__Items__:

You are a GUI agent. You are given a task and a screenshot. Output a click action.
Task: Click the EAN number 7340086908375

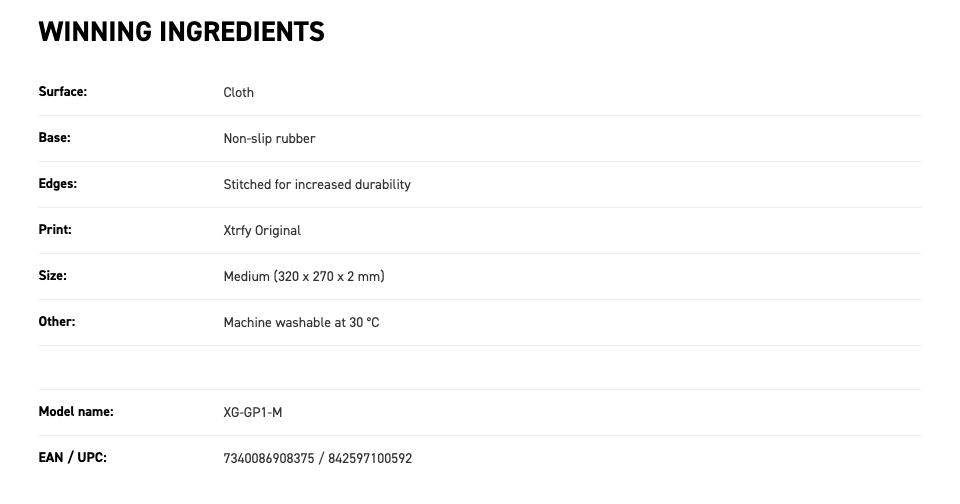[269, 458]
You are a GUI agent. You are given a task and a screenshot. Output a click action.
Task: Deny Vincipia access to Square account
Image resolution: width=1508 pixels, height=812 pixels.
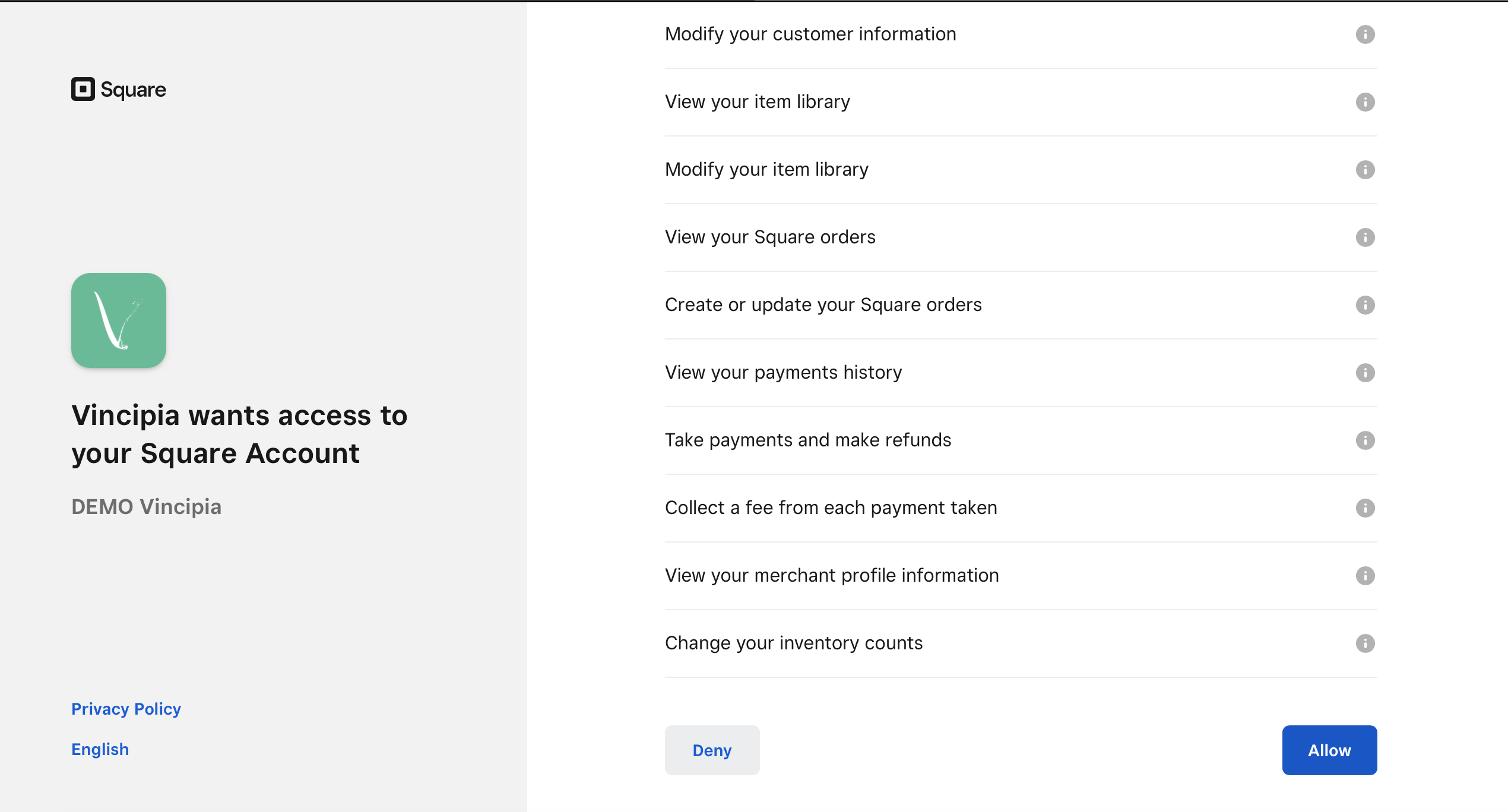[x=712, y=750]
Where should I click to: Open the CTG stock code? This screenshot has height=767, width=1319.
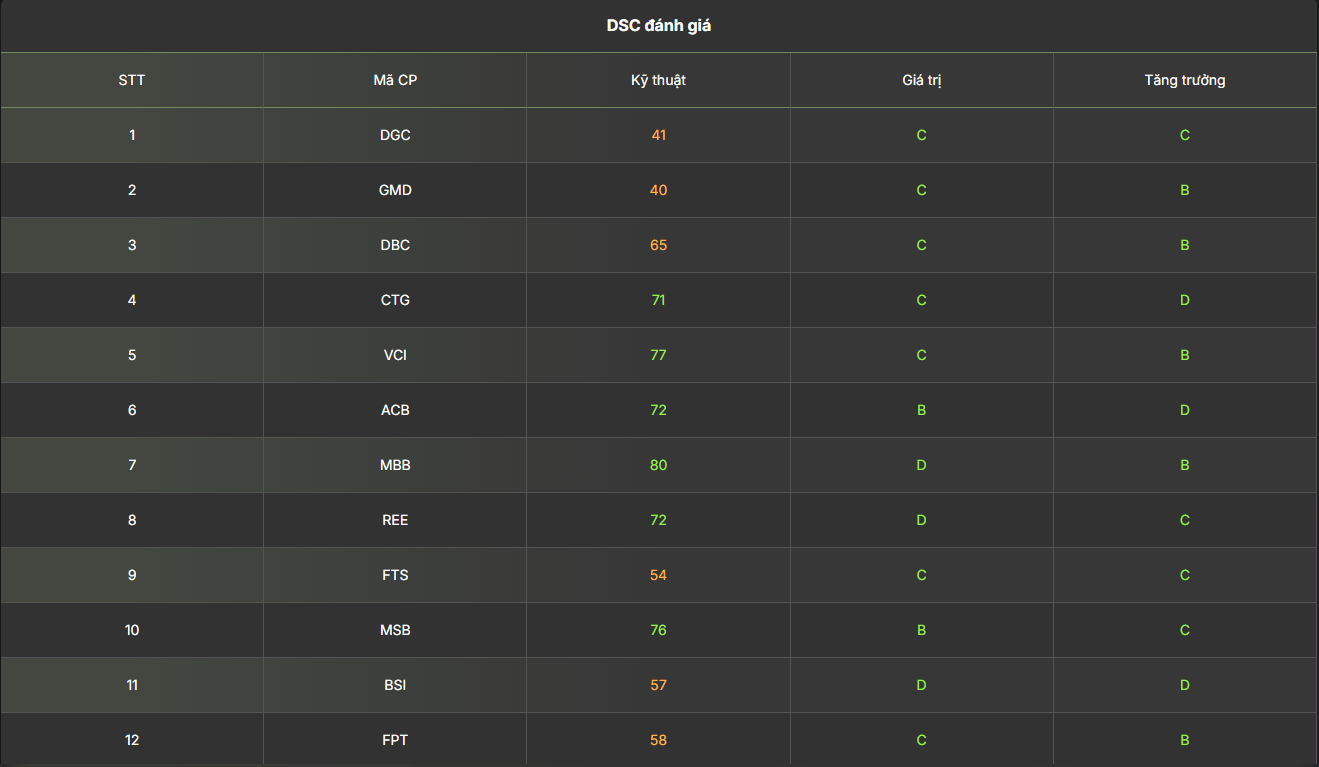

__Requirement__: Swap every "screenshot" in the items above for "screen capture" and reproduce the items with nothing else changed. Leave the pictures out.

__Correct response__:
You are a GUI agent. You are given a task and a screen capture. Output a click action.
Task: Click the EAN number 7340086908375

[269, 458]
You are a GUI agent. You are given a task and a screen capture. Output a click action.
Task: Deny Vincipia access to Square account
Image resolution: width=1508 pixels, height=812 pixels.
[x=712, y=750]
Where should I click to: Open the CTG stock code? This screen capture has height=767, width=1319.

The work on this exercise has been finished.